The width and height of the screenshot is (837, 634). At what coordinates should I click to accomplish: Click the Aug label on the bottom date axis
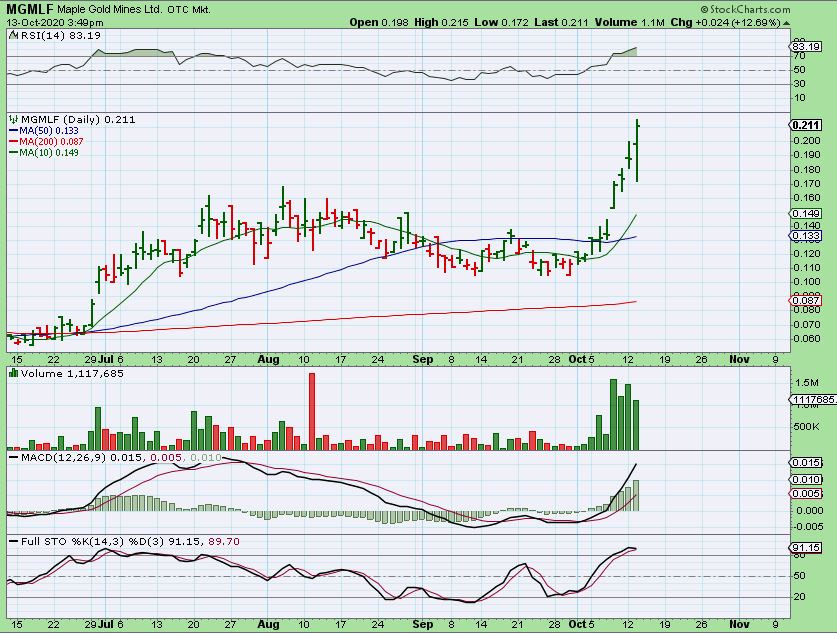270,358
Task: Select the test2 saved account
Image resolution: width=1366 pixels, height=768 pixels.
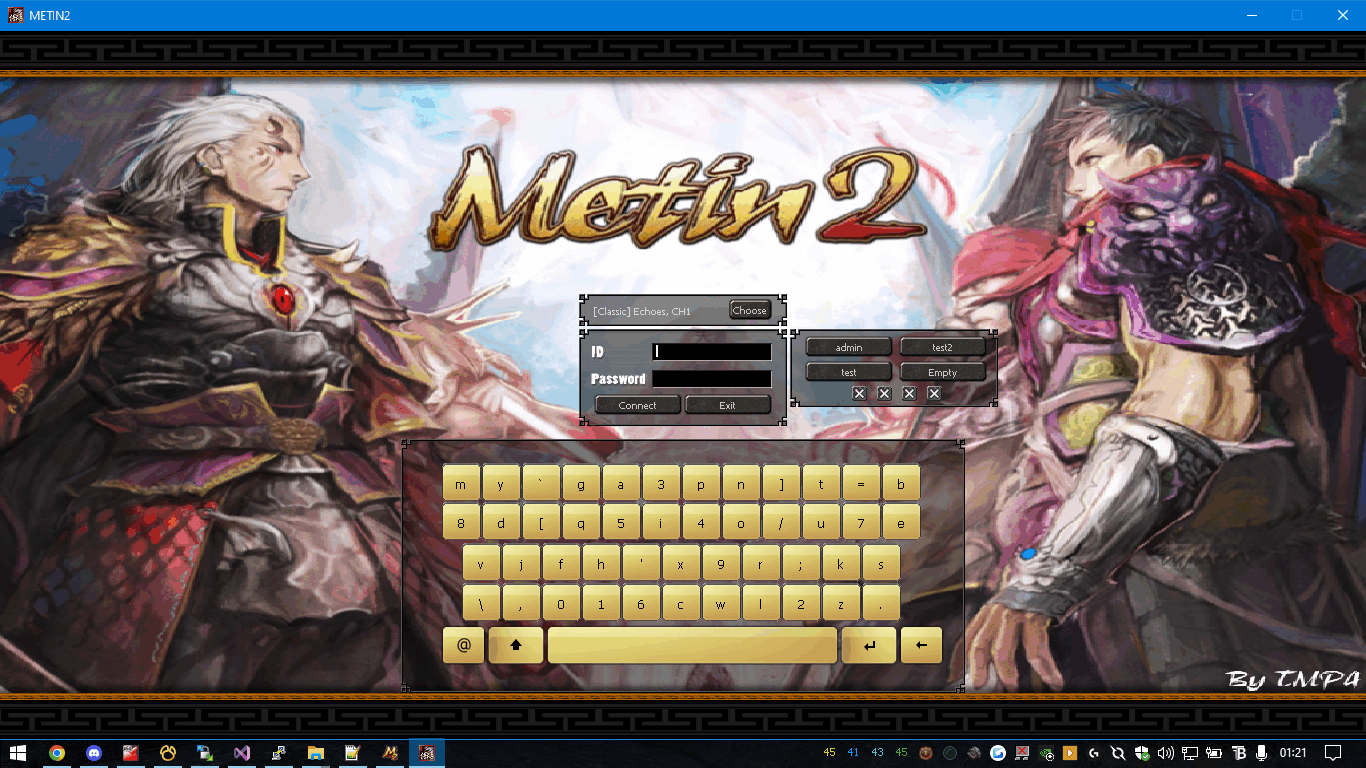Action: click(x=942, y=347)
————
Word for word, reproduce all of the entries above and omit the pictures.

*ANSWER TO THIS EXERCISE*.
The width and height of the screenshot is (837, 634). At what coordinates should I click to accomplish: Click the Aug label on the bottom date axis
270,358
Task: Select the test2 saved account
Image resolution: width=1366 pixels, height=768 pixels.
Action: click(x=942, y=347)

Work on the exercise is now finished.